External Aerodynamic analysis of NACA Airfoil 0012 using STAR-CCM+

Introduction:

 The main reason for the Aerodynamic analysis is to determine the drag coefficient of the vehicle which affects fuel consumption, predict low and high-pressure areas, separation points and downforce which affects Vehicle dynamics. Airfoils were found in Air crafts, helicopters, racecars,  propellers, fans, compressors and turbines. Sails are also airfoils, and the underwater surfaces of sailboats, such as the centreboard and keel, are similar in cross-section and operate on the same principles as airfoils.

CFD Workflow in STAR-CCM+

1) 3D CAD Modeler/ Import CAD: To model the geometry necessary for the CFD analysis

2) Surface Repair: To check for errors, get a watertight model

3) Meshing: Split the geometry into small pieces on which equations are solved

4) Physics setup: Defining the characteristics of flow

5) Run: Actual solving of the equations

6) Post-processing: Graphical and numerical results

Step 1) The NACA_0012 airfoil Parasolid file has been imported and a virtual wind tunnel has been created around the imported airfoil. 

In order to apply/define boundary conditions, it is necessary to discretize (divide) the block into multiple boundaries. The whole body is divided into 3 boundaries 1. Inlet, 2. Outlet, 3. Walls(remaining sides). Since the geometry is created in star ccm+ the process of repairing the surface can be eliminated. 

In order to assign initial conditions, it is necessary to assign regions to the geometry. The regions were created from the predefined boundaries. After creating the regions the boundary conditions were defined as follows.

Naca Inlet `to` Velocity Inlet

Naca Outlet `to` Pressure Outlet

Naca Sides `to` Symmetry plane

Naca Wing `to` Wall

The next step is to mesh the whole geometry. Automated mesh was selected and Surface Remesher was enabled. Then Automated surface repair was also enabled. In order to mesh the whole domain with hexahedral meshes Trimmed cell mesher and also in order to capture better wall surface mesh Prism layer mesher was enabled. 

The base size of the mesh was set to 0.01m

The maximum sell size of the mesh (relative to base) was set to 800% of the base size. That is 0.08m

The cell count can be restricted on the Inlet, Outlet and Wing surfaces. The mentioned surfaces were restricted from the following:

1. Target surface size

2. Minimum surface size

The size of the cells was increased to 800% and finally, the meshing process was completed.
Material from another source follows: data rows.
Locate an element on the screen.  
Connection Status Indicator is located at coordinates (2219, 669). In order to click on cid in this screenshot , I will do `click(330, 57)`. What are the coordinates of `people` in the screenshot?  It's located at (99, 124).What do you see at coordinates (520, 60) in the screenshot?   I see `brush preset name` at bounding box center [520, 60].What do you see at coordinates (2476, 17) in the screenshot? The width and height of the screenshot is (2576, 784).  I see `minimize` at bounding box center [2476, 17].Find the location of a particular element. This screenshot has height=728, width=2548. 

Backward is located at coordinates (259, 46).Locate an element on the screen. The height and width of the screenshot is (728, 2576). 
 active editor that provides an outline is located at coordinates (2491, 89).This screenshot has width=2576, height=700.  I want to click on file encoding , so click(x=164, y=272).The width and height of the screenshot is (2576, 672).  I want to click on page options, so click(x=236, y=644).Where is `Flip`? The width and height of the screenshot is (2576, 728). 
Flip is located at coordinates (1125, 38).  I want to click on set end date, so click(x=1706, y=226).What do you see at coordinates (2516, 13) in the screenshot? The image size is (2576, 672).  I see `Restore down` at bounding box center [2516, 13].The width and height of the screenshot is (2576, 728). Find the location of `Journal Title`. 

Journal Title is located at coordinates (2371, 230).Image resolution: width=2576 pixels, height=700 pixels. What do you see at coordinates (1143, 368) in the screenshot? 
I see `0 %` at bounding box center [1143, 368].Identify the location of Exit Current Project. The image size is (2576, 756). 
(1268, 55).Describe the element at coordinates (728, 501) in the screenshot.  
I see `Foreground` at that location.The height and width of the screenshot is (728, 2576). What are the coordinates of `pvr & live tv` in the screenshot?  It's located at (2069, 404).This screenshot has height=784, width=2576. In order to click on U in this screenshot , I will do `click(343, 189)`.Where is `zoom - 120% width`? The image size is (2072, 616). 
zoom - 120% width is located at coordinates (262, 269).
The cross-sectional view of the Meshed surface

 Physics Modal Selection:

The flow does not change with time. So Steady-state was selected.

The working fluid has been chosen as Gas.

The flow has been set to Segregative flow and the density was set to constant.

The viscous Regime was Turbulent

The K-`epsilon` turbulence model has been chosen.

 The Inlet velocity of air has been set to 10 m/s

 The Outlet pressure was set to 0 pascals with reference to atmospheric pressure.

The angle of attack has been set to zero so drag and lift coefficients cannot be evaluated.

Simulation and Results

The Simulation was set to run for 200 iterations.